Y los niños pobres morían como moscas. El doctor que había resuelto especializarse en pediatría pasaba las mañanas en La Legua y las tardes en el Hospital Arriarán. Allí descubrió cotidianamente las consecuencias de nacer y vivir en pobreza en esos cruciales primeros mil días de vida. Y empezó con su investigación multidimensional, porque se dio cuenta de que para resolver el problema necesitaba mucho más que médicos. Sociólogos, estadísticos, economistas, repetía entonces, además de un sinnúmero de especialistas, no solo pediatras. De las condiciones físicas e intelectuales de los niños desnutridos, pasó a la condición de sus familias, de sus madres, de su hábitat. Descubrió, por ejemplo, que las madres en La Legua manejaban apenas 180 palabras en promedio. Y que su frases no pasaban de instrucciones concretas y domésticas como “Córrete, chiquillo”, “Pásame la olla”, Ándate pa´fuera”. Luego corroboró esos números en sectores rurales de Curicó.
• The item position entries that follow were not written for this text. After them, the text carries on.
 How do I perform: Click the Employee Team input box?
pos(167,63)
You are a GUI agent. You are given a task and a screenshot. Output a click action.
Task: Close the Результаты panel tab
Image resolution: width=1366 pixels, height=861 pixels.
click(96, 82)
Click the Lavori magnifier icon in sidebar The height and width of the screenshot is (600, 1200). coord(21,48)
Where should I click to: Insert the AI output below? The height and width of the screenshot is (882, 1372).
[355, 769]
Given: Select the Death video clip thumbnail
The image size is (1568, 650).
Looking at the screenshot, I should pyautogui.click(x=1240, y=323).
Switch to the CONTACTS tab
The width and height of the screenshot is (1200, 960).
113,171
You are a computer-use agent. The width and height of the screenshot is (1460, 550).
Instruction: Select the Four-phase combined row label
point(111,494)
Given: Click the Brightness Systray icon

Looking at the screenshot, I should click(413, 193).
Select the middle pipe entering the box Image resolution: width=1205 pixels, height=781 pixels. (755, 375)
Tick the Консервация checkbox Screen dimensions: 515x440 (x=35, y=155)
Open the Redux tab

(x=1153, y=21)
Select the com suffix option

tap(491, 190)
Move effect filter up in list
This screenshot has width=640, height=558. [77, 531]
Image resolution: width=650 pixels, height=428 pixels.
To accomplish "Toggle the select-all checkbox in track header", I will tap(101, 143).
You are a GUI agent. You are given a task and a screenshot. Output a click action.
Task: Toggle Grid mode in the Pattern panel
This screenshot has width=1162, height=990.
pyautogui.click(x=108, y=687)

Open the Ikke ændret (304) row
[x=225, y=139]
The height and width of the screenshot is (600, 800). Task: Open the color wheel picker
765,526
Mönckeberg, que sigue obsesionado “tremendamente con el desarrollo y el progreso del país”, y a estas alturas asegura que le da vergüenza “decir mi edad, porque 95 es mucho número”, en treinta años logró que “los políticos que mienten y son cortoplacistas”, creyeran en sus teorías y finalmente se implementara el plan que acabó oficialmente con la desnutrición infantil en 1998 en Chile.

En sus memorias y recuerdos, desfilan personajes como Jorge Alessandri (mala experiencia), Allende (“algo mejor, porque como médico, entendía más”) y el general Leigh, en la primera etapa de la Junta Militar, entre los que vendrían una vez recuperada la democracia.

-Usted quiso ser presidente de la República, ¿por qué si como le enseñó su papá los políticos mienten?

-Fue sin querer queriendo, impulsado por el difunto Sergio Onofre Jarpa en un momento muy jodido de la historia de Chile, pero me rechazaron firmas y no logré el número exigido. Creo que fue lo mejor que pudo pasar. Los programas a largo plazo no los pueden liderar los políticos. Ellos necesitan mostrar logros en 4 años. Por eso, como médico, fui pragmático y trabajé con todos, de izquierda y de derecha. Para hacer cambios trascendentales lo peor es querer ser el gobernante. Es más eficiente inducir los cambios desde fuera. Trabajando, contra viento y marea, para sacar adelante el objetivo –afirma, relevando la clave de su éxito e incluso de su longevidad: curiosidad y perseverancia.